Want to explore this further?

The route to making a difference is relatively easy to navigate, and can be summarized within 10 key activity groups that apply to everyone working in support of the people with disabilities. Check out the ‘Guidelines for People with Disabilities in Agriculture’ contained in the draft report ‘Enhancing Opportunities in Agriculture for People with Disabilities: Guidelines for Getting People Involved’ attached to this contribution.

Peter Steele

Agricultural Engineer

Rome

Wayne Roberts

policy analyst
Canada

I'm excited to see this development. It takes full advantage of the multifunctionality of agriculture and the care embodied in food. I describe one Amsterdam project among many I visited in my 2013 book, The No Nonsense Guide to World Food if anyone is interested in the inspiring way it works there.

Wyne Roberts

While I confess that I have no personal experience with care farms in developing countries, I would like to share some ideas and experiences from permaculture projects in Africa and suggest that women are best placed to learn permaculture practices that will reconstitute degraded land and pass these practices on in combination with care farming.   

There are many permaculture projects in Anglophone Africa, many started by Bill Mollison 30 years ago in places where changes in lifestyle/agricultural practices (e.g. the settling of nomadic herders, sustained conflicts or rural depopulation) have damaged ecosystems, or where drought and deforestation have lead to dessertification. 

Teaching permaculture practices to women and children is an effective way of ensuring that these practices are passed on to future generations and also spread within the region.  Permaculture can be adapted for any (micro) climate and soil, it can even reconstitute topsoil over a period of time, because it aims to mimick the most natural of ecosystems, the natural forest.
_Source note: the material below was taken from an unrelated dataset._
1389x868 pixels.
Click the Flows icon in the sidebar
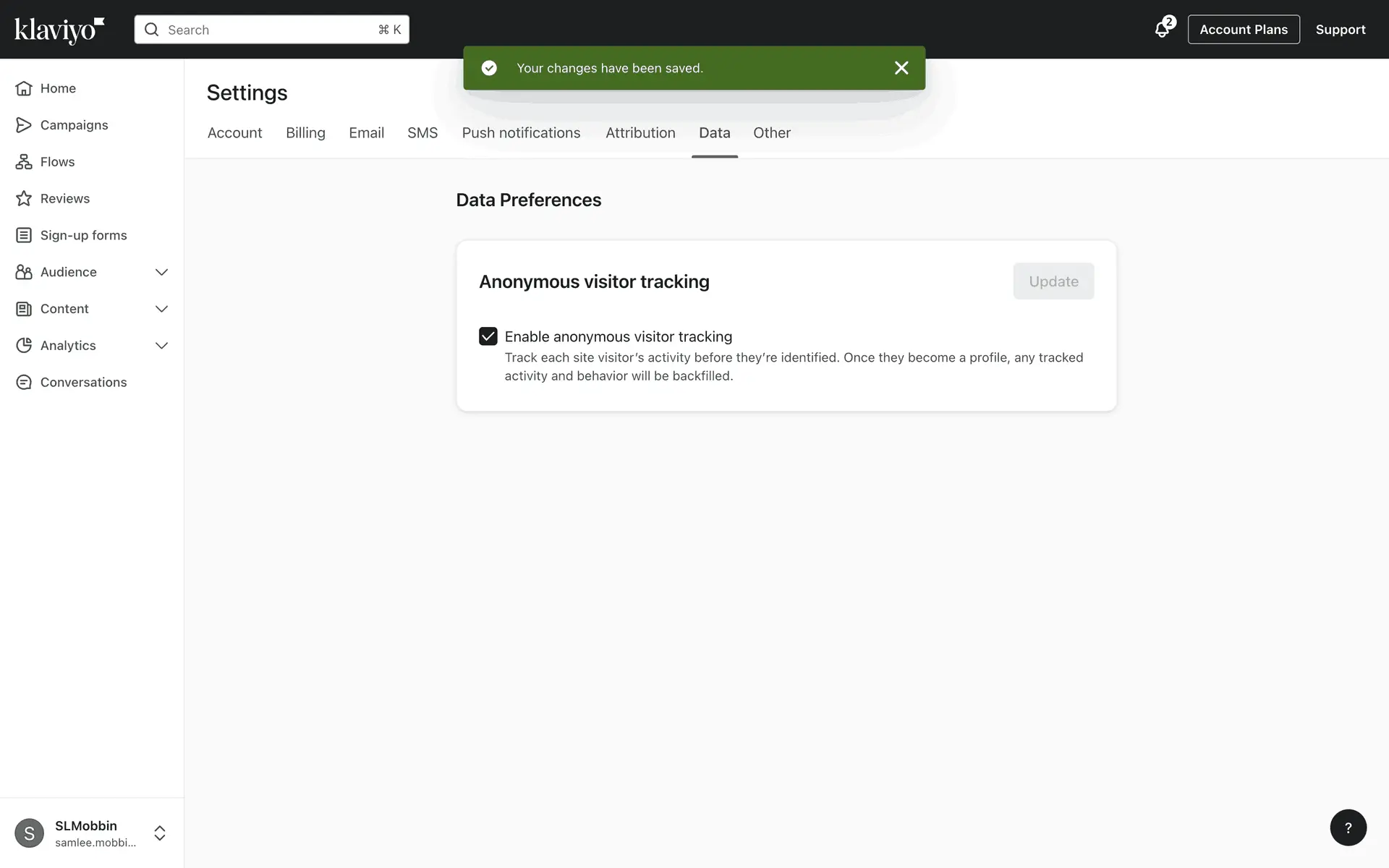coord(24,162)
The FAO has already published a report on the potential for forests in feeding rural populations: http://www.fao.org/docrep/014/i2011e/i2011e00.pdf

Naturally, forest gardening is only one aspect of permaculture.  Another important aspect in this context is the traditional knowledge of plants, their nutritional and medicial properties, as well as agricultural practices that are often the domain of women in developing countries.  This knowledge must be respected and practices revived. 

Permaculture, being a simple, but flexible design concept based on whole-systems thinking, also embraces more than farming.  Sanitation and water (harvesting and retention) are key elements as are the use of fuels. 

My personal experience and intuition tells me that promoting women's economic empowerment by creating or supporting combined permaculture and care farming projects would be a highly efficient means to achieve multiple objectives and to do this effectively at a reduced cost.  Moreover, the projects belong to the women from the outset even though they might be operating initially with an NGO as an interactive learning experience.

Naturally, they need the security of (cooperative) ownership of the land, or firmly binding contracts over their long-term use of the land.  It is essential to continuity and transmission of knowledge that they should have security in an age of 'land grabs'.   

These should be small-scale projects -- sow the seeds, continue to water them and they will grow and spread: metaphor.

But as Olivier de Schutter, UN Advisor on The Right to Food, has emphasized, the transition from large scale industrial agriculture to small-scale organic farming practices adapted for the locality are our only option.  We must ensure the imperatives are maintained in Africa through women's involvement.

ReScope is one of the organisations working in Permaculture Africa at this moment.  See for example http://www.seedingschools.org/ 

I don't have other info at my fingertips at present but I do think this combination would be a highly effective use of resources and also of economic empowerment for women.

This type of approach might also be very effective ultimately in countries that have been ravaged by natural disasters, such as Haiti.